The following image shows a high-level workflow you can follow when using DSDL.
This image shows a visual representation of a high level workflow using DSDL  The named stages of the workflow are frame the problem, get data and explore, create models, evaluate and understand, and present and operationalize.

The Splunk App for Data Science and Deep Learning is not a default solution, but a way to create custom machine learning models. It's helpful to have domain knowledge, Splunk Search Processing Language (SPL) knowledge, Splunk platform experience, Splunk Machine Learning Toolkit (MLTK) experience, and Python and Jupyter Lab Notebook experience when using DSDL.
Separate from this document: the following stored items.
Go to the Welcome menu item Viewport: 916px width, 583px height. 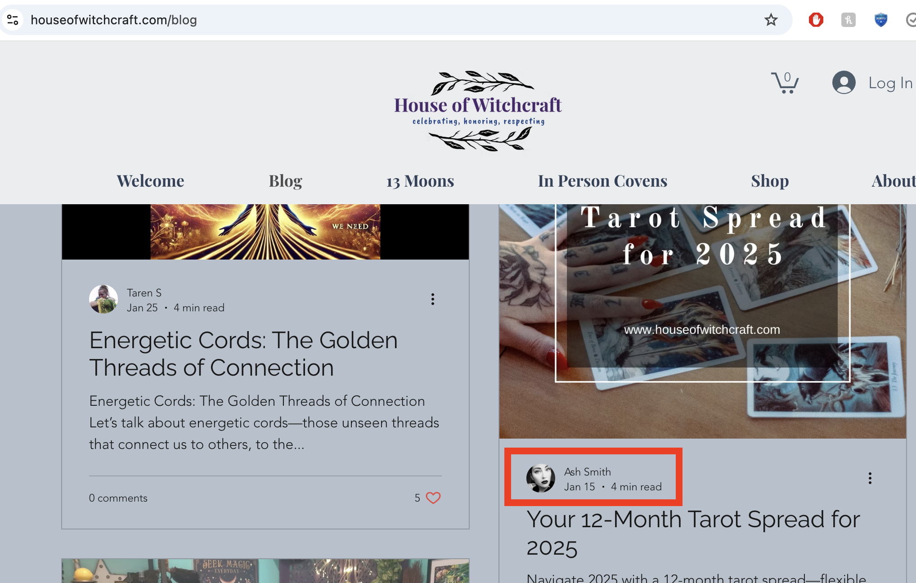click(150, 181)
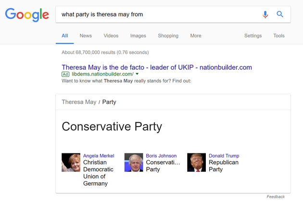Open the Theresa May UKIP ad headline
The height and width of the screenshot is (202, 303).
click(x=157, y=67)
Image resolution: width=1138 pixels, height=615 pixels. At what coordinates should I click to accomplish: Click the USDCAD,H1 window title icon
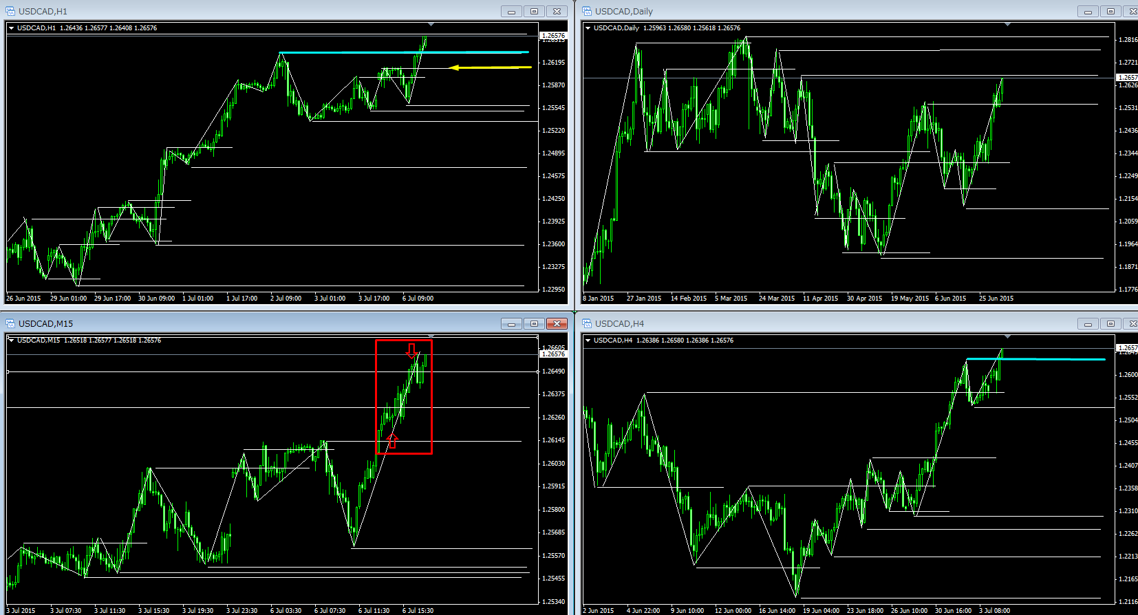pyautogui.click(x=10, y=11)
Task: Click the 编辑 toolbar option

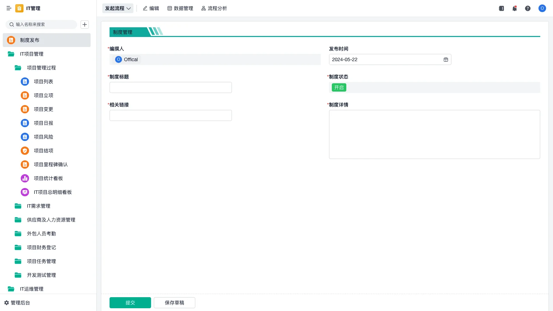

Splunk App for Data Science and Deep Learning features

The following features are included with the Splunk App for Data Science and Deep Learning:

  • More than 30 examples that showcase different deep learning and machine learning algorithms for classification, regression, forecasting, clustering, graph analytics and NLP. These examples can inform how to tackle advanced data science use cases in the areas of IT operations, security, application development, IoT, and business analytics.
  • Rapid model development workflows leveraging Jupyter Lab Notebooks. You can address advanced modeling use cases that are not possible to address with MLTK.
  • Familiar SPL syntax from MLTK including the ML-SPL commands fit, apply, and summary.
  • Acts as an extension of MLTK functionality that lets you develop your own custom analytics with high computational workloads that rely on any Python open source library, and operationalize your custom defined models on the Splunk platform including dashboards and alerts.
  • Ability to connect your Splunk search head to container environments including Docker, Kubernetes, and OpenShift, each including optional GPU support.
  • Access to pre-built containers including Golden Image GPU for TensorFlow, PyTorch, and DASK.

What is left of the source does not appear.